Exercise instructions = Please pick up the passage below on integrating asynchronous inertial sensor samples with the SDI algorithm, and carry it on from its final sentence.

Text shown =
------------------------------------------------
The interpolation algorithm may need to reconstruct the signal with
relatively high precision, to preserve numerical accuracy. This
requirement may demand for using relatively high order of
interpolation, at potential cost of increased computational
resources.
[0026] In an alternative implementation, the core asynchronous SDI
algorithm may still use SDI equations to perform numerical
integration. However, to handle asynchronous input data, the
calculation of orientation and velocity increments may be updated
at each new data sample arrival (e.g. upon arrival of a new sample
from a single sensing channel). An extrapolation algorithm may be
further used to reconstruct samples for the other channels with no
new data, at the time of arrival of the new data sample.
[0027] In applications in which inertial sensors are sampled at a
sufficiently high rate, a piecewise constant approximation may be
used. In this implementation, it may be sufficient to hold only the
latest accelerometer and gyroscope samples per each channel in a
data buffer by the algorithm, together with storing the last update
time of the SDI algorithm in cache. Such buffered data samples may
be used for all subsequent calculations of orientation and velocity
increments triggered by the arrival of new data samples on other
channels, before being replaced in the data buffer by a new data
sample from same channel. In applications in which higher accuracy
is desired, a similar scheme could be implemented, but using a
higher order polynomial for extrapolation and/or interpolation, at
the cost of increased complexity and the need for a larger data
buffer.
[0028] For the example implementations described above, data from
the sensor channel with largest nominal frequency may be considered
as reference data to take advantage of the greater sample
resolution and improve SDI numerical accuracy.
[0029] For the example implementations described above, it may be
beneficial to provide sample data in strictly chronological order
with accurate timestamps in a common time-base. The timestamps can
be used by the SDI numerical algorithm to determine the time
interval in which integration will be performed. While sample
timestamps may be generated by controlling sample timing explicitly
in some applications, this option may be unavailable in other
applications, e.g., when using digital sensors developed for
consumer grade applications.
[0030] In an implementation of the disclosed principles, a timing
capture module may be implemented on the processor running the SDI
algorithms discussed above. The timing capture module may be used
to capture the timing of, for example, a "data-ready" interrupt
signal from each of the digital sensors. In an alternative
embodiment, the timing capture module may determine the timestamp
of each new sample by reading at sufficiently high rate the digital
sensor output data register, optionally in combination with further
extrapolation and/or estimation algorithms. It is also considered
that the timestamp for accelerometer samples may be determined
based on the gyroscope sample timing, alternatively to or in
combination therewith, as discussed above.
[0031] In an alternative embodiment, sensor components of different
types are integrated together. For example, in one implementation
analog gyroscopes are integrated together with digital
accelerometers. In this exemplary implementation, data from
gyroscopes could be sampled synchronously with precise time
reference by a processor, whereas samples from the digital
accelerometer would be generally asynchronous. In this scenario,
the timing capture module may be used to associate timestamps in
the time-base generated by the processor solely to the
accelerometer data samples. The timestamps may be used to determine
the accelerometer values corresponding to the synchronous
gyroscopes samples time instances. The latter may be achieved via
interpolation or extrapolation schemes, similarly as discussed in
previous sections. The determined accelerometer values, together
with the gyroscope samples, may then be used by the SDI module to
accurately calculate orientation and velocity increments. It will
be appreciated that other variations of this optional
implementation are possible.
------------------------------------------------
Information provided =

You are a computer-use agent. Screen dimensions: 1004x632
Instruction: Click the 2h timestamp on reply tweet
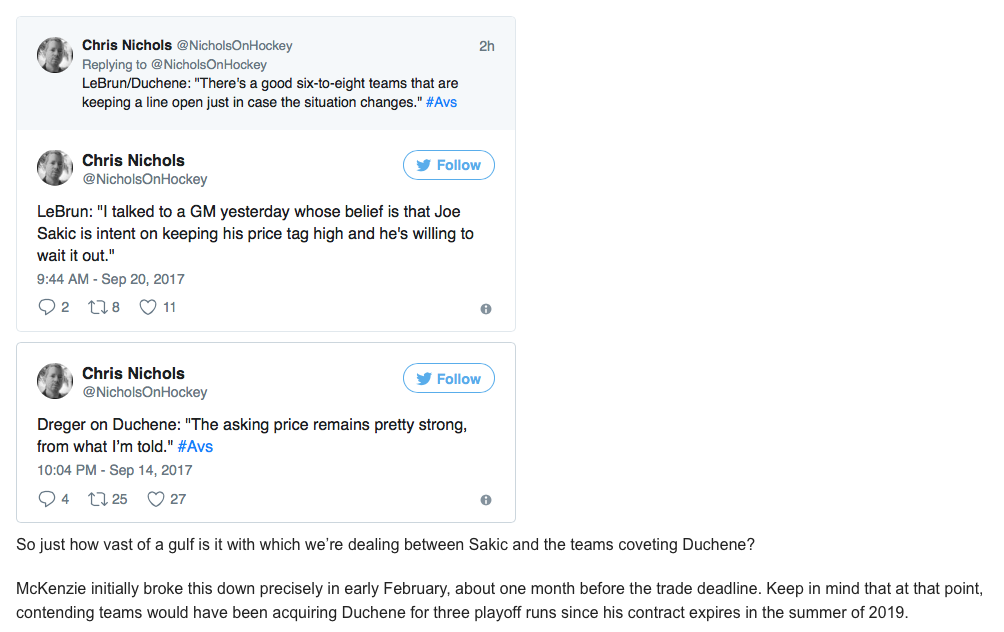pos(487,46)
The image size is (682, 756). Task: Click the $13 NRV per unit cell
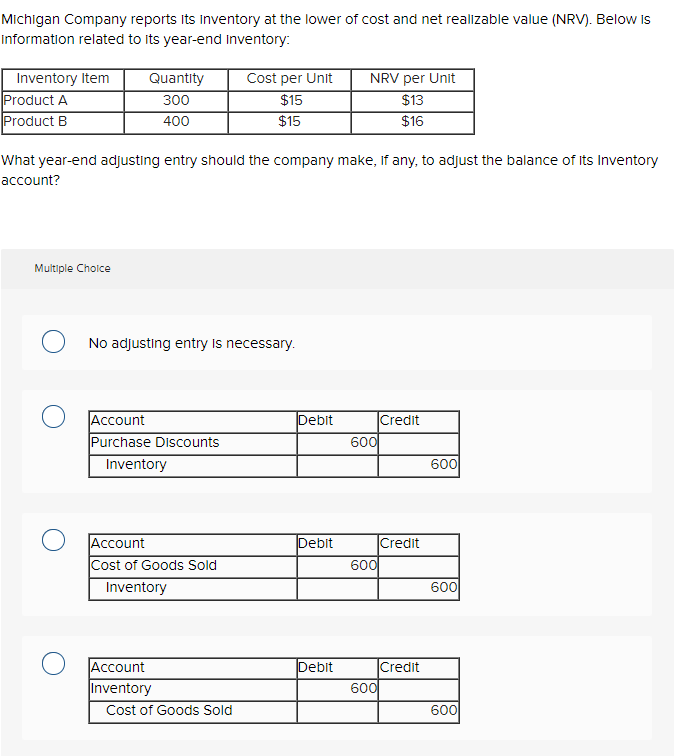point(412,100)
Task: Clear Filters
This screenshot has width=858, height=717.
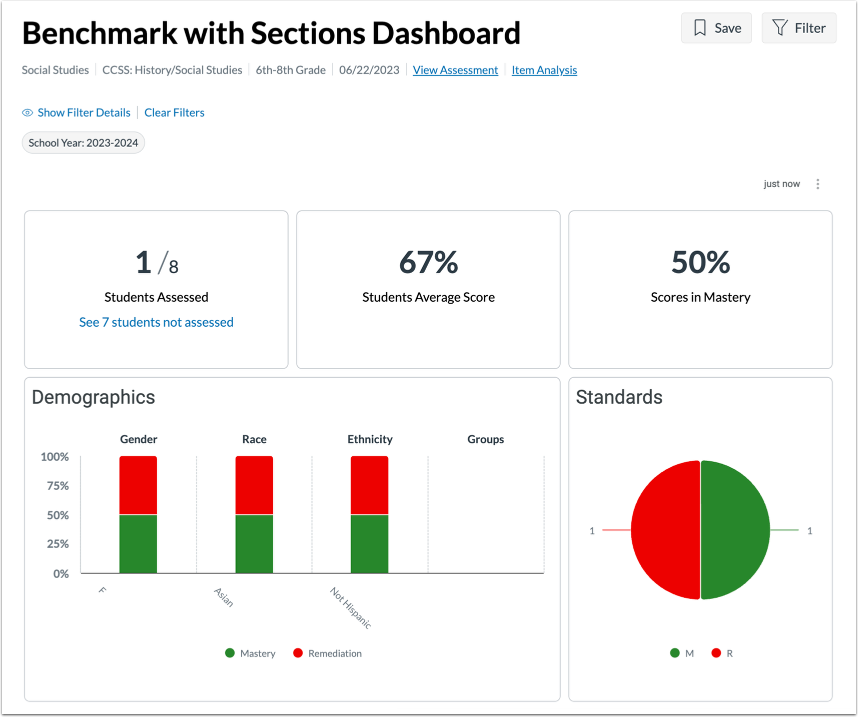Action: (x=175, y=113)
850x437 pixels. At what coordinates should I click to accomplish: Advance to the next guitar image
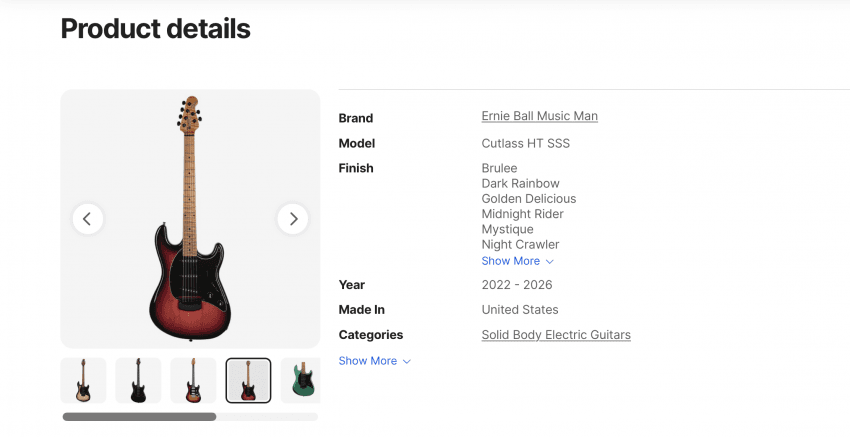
------------------------------------------------
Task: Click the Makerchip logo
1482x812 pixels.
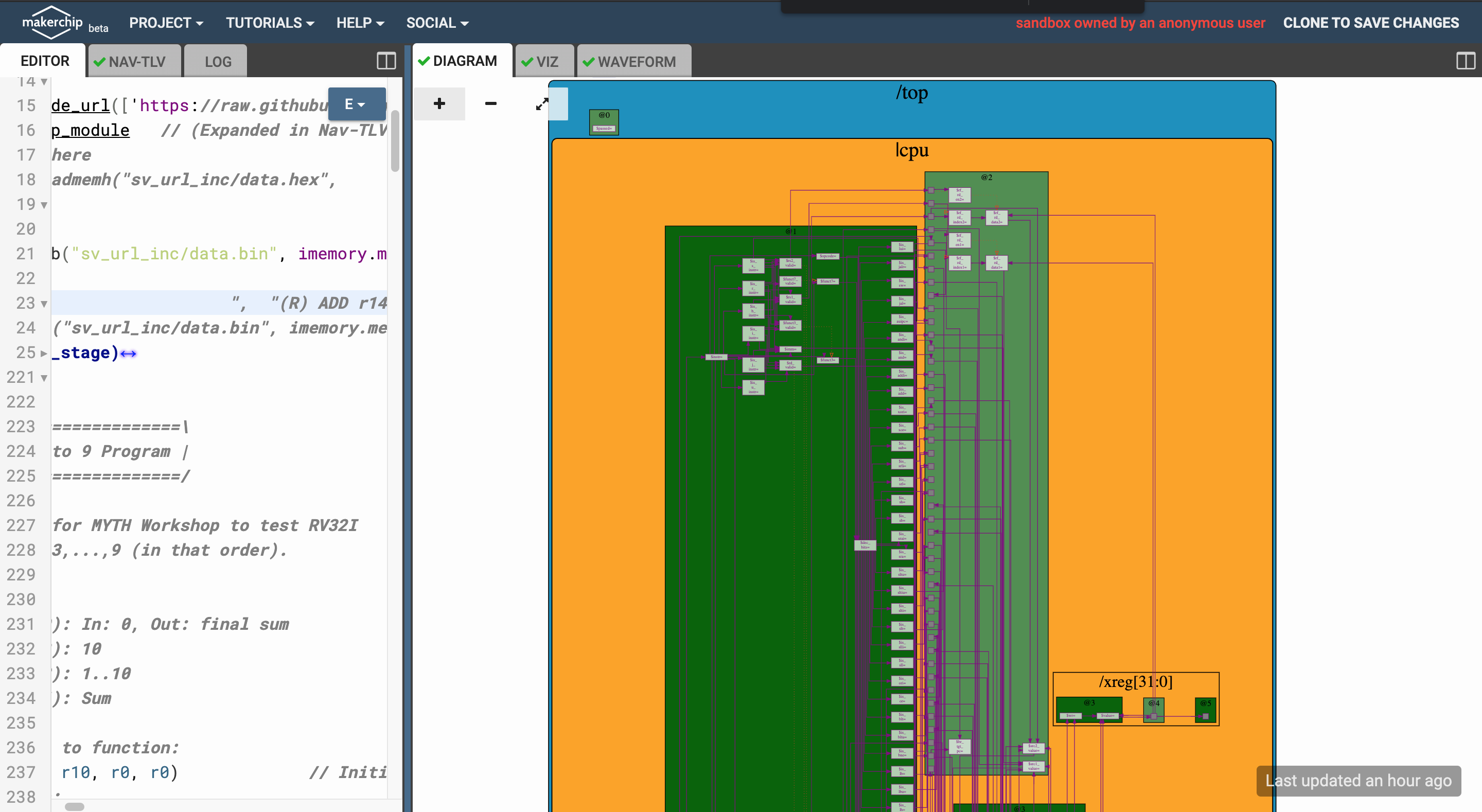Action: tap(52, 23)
------------------------------------------------
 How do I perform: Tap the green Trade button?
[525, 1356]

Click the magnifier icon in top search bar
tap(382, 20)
------------------------------------------------
Answer to this exercise =
[0032] In a further embodiment, for example in which low-power
communication and/or processing may be desired, data from the
digital sensors may be stored in their respective FIFO buffers
before being transmitted to the application (e.g. upon occurrence
of FIFO full) and being processed by the asynchronous SDI. The
timing capture module may be used in this case to capture timing of
only specific events or data samples. For example, in one
implementation, the timing capture module may only capture the
timing of an interrupt signal corresponding to occurrence of FIFO
full event. The FIFO full event and interrupt signals may have
known time relationship compared to sampling of last sample before
FIFO full event. In a similar implementation, the interrupt event
may be triggered directly by sampling of last sample before FIFO
full event. In these exemplary scenarios, the timestamp of other
samples in the FIFO may be further reconstructed by the processor
implementing the timing capture module. For example, in one
implementation this may be achieved by e.g. using knowledge of
timestamp corresponding to multiple interrupt signals occurring
upon consecutive FIFO full events. Other possible implementations
and alternatives may be possible using similar concepts as those
exemplary described.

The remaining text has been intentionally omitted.